Cary Feldman calls it "extortion" that he has to pay a fee for help he never requested or ultimately needed.
Feldman was on his scooter and stopped at a red light at Western Avenue and Lincoln Highway in Chicago Heights in June 2009 when he was hit by a car. Someone called for help, and emergency crews, including a rescue team on a Chicago Heights Fire Department truck, responded. Feldman's injuries were minor, so he chose against going to the hospital.
A few months later, Feldman said he got an invoice in the mail from the fire department, requesting a payment of $200 for the fire truck.
"They did nothing. They didn't stop to aid in any way. There was no reason for their appearance," he said.
That "accident tax," or "user fee" as most fire departments call them, can range in cost depending on the municipality. The City of Chicago doesn't have the fee, but according to a survey by the Illinois Fire Service Organizations, at least 109 other areas in Illinois do assess a charge if they respond to an accident.
In Hillside, non-residents will pay $350. In Westchester it's $250. In Flossmoor it $125. Berwyn is one of many cities across the country contemplating whether to implement similar fees.
"It's a poor way of addressing the situation, which is the funding issue," said Bob Passmore with the Property Casualty Insurers Association of America. The organization represents more than 1,000 insurance companies fighting against the emergency services fee.
"People perceive this for what it is. It's double taxation. They believe they've already paid for these services, with whatever taxes they pay," said Passmore.
State Law requires emergency service teams to respond to calls for ambulance in motor vehicle accidents, as they did in Cary Feldman's case.
Chicago Heights Fire Chief Tom Martello admits the charges are due to shrinking budgets, but said that right now it's the only way to continue operating.
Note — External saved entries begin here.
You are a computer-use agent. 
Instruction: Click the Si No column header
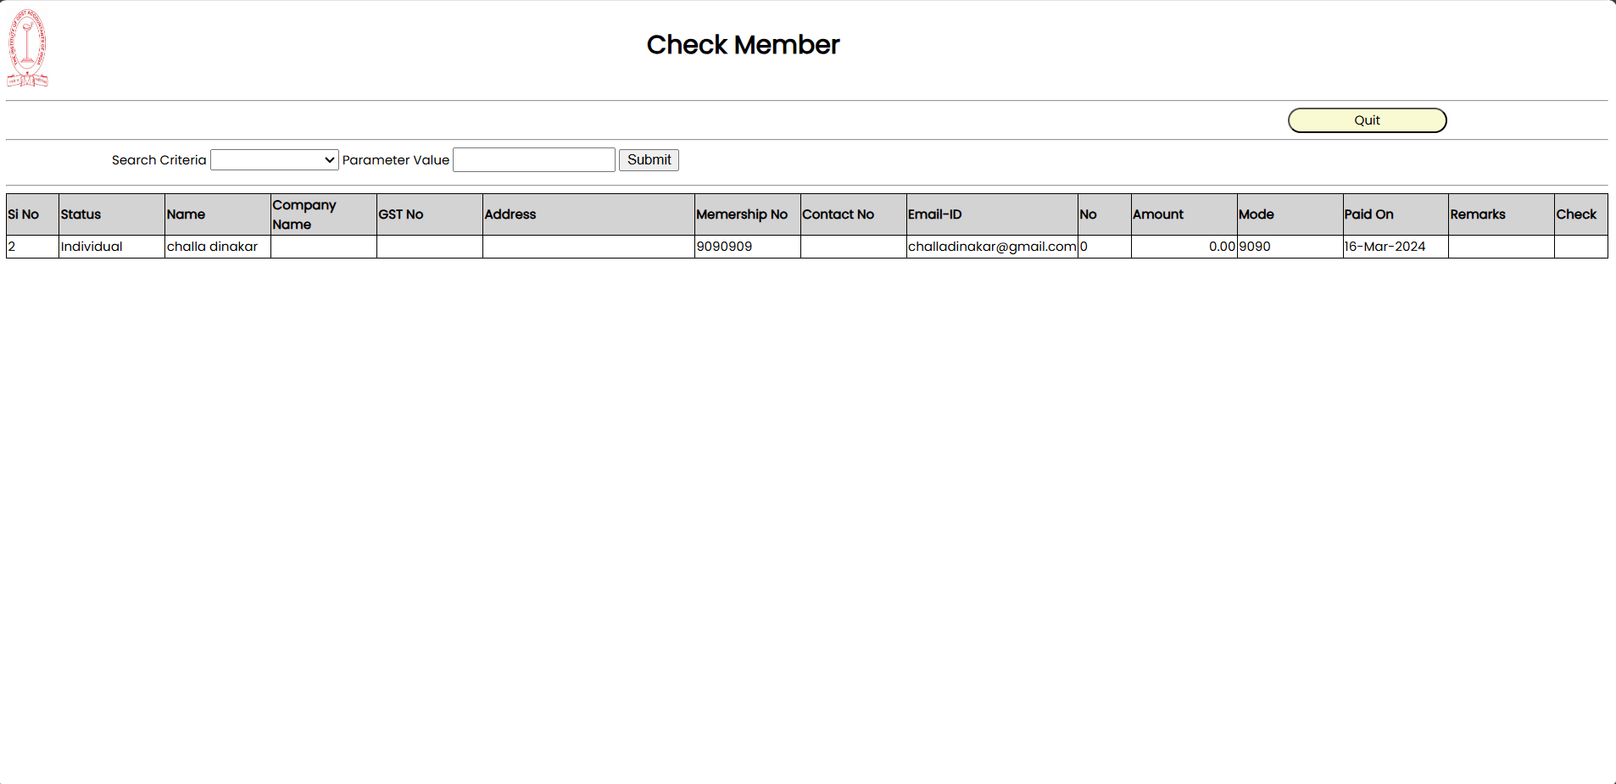24,214
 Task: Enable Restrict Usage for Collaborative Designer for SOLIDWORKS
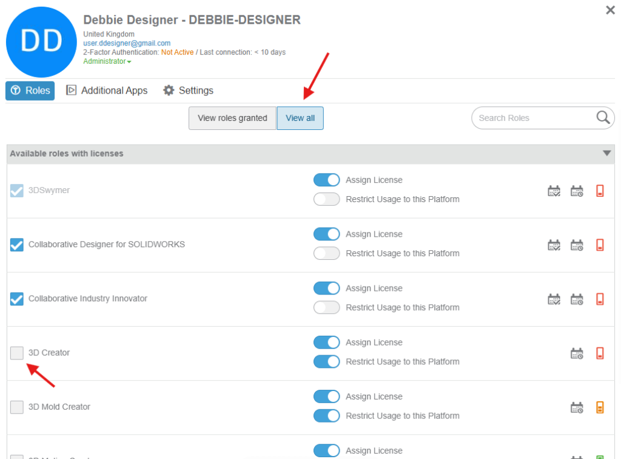tap(326, 253)
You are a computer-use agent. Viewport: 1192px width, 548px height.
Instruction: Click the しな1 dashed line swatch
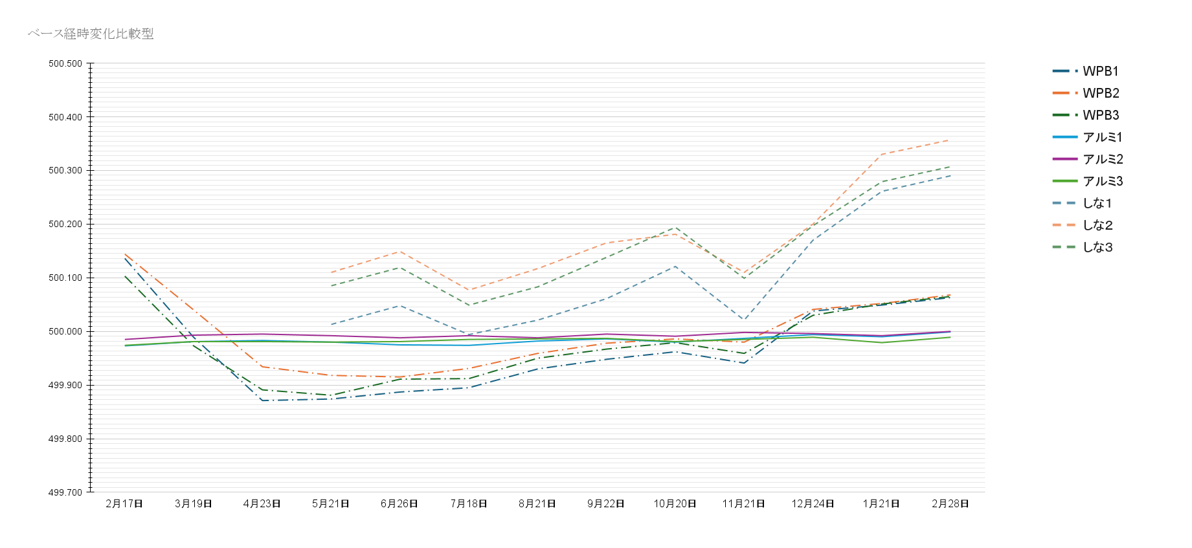coord(1064,203)
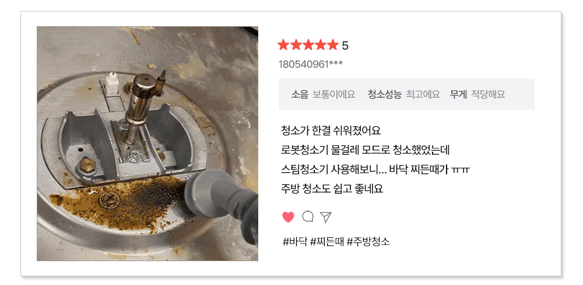Click reviewer ID 180540961***
The height and width of the screenshot is (285, 583).
(311, 64)
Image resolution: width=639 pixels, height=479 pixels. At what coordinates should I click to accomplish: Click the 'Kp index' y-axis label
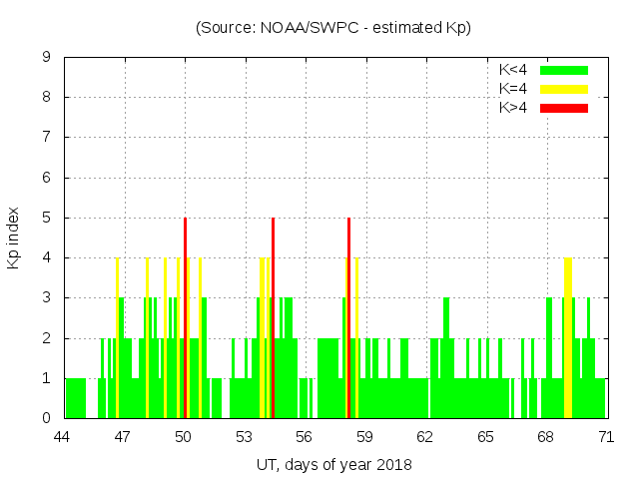click(14, 239)
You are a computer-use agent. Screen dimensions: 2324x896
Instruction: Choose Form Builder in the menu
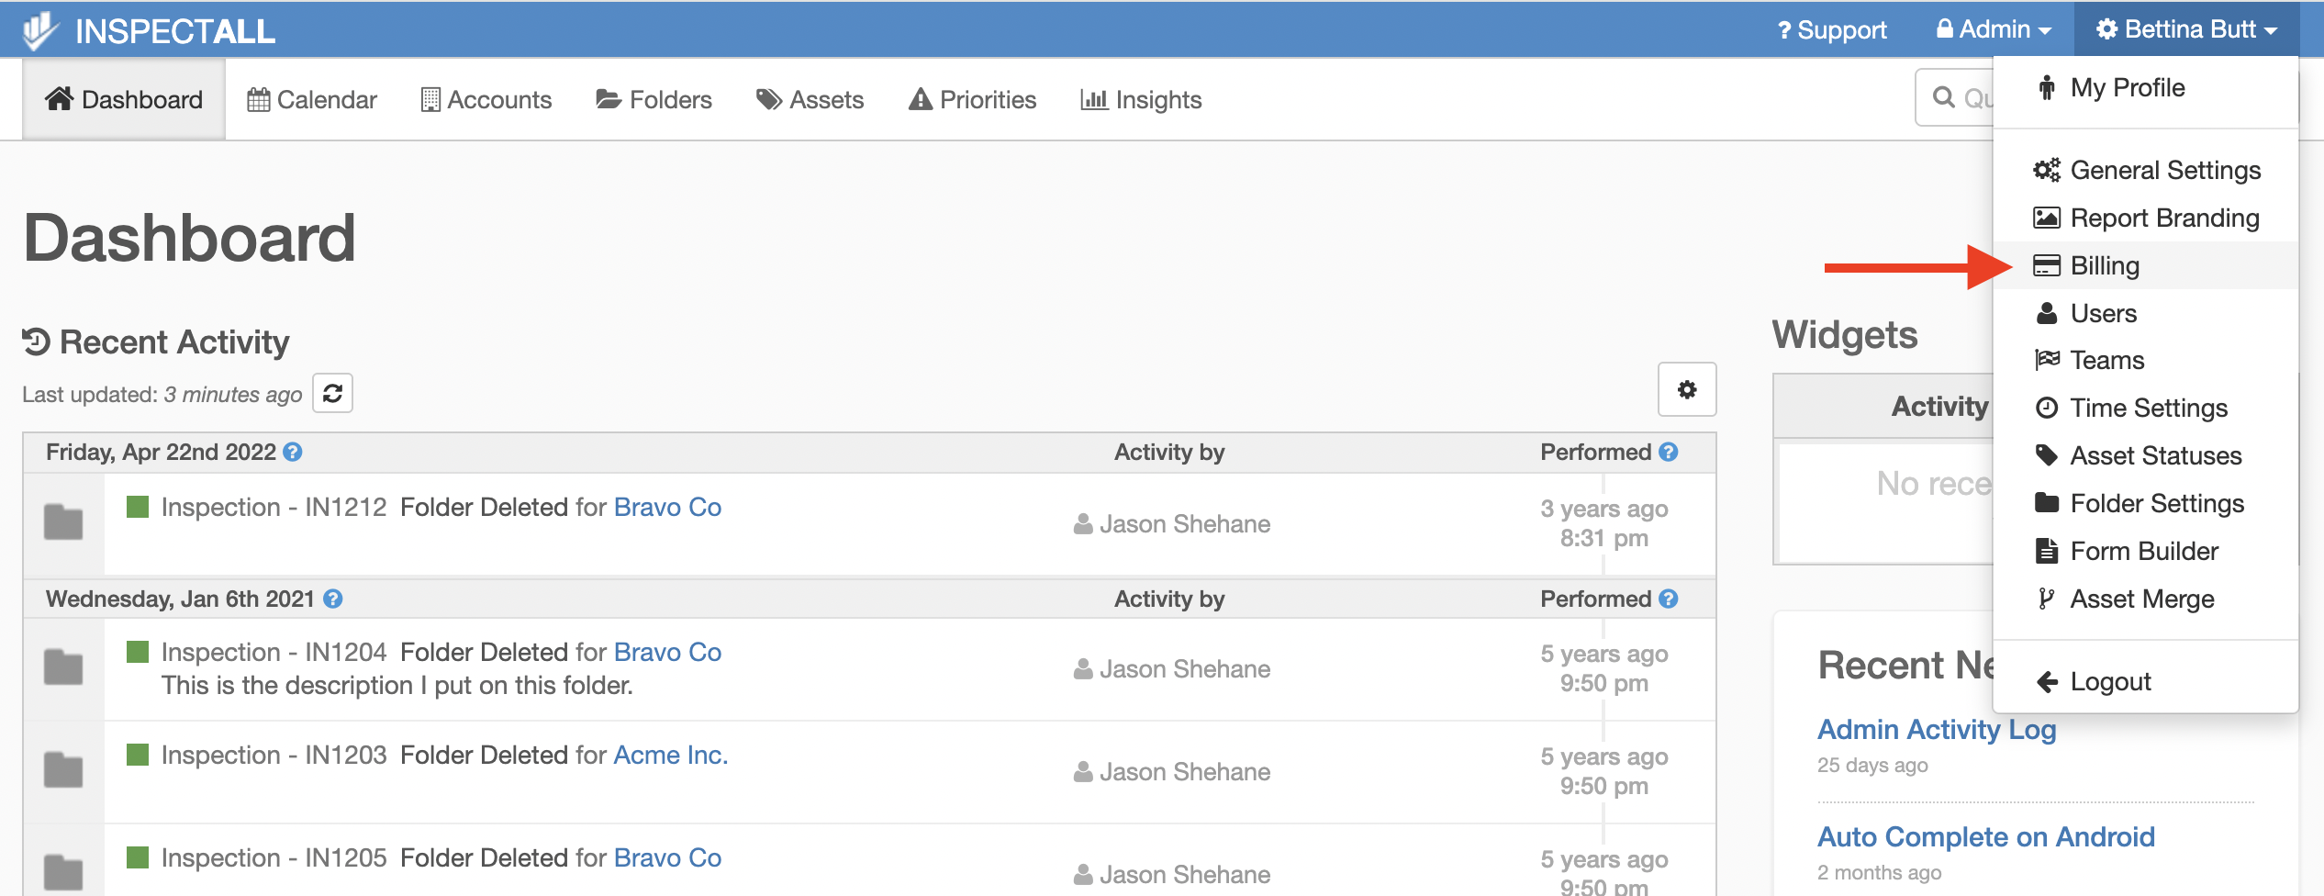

"The fairest and most equitable means to support emergency services required in this day and age is the utilization of user fees," he said.
Feldman ultimately paid the $200, even writing "pain in protest on his check. Budget constraints or not, he believes the accident tax, especially in his case, is unfair.
"It wasn't needed. They did nothing. That's why I feel it's a form of extortion," he said.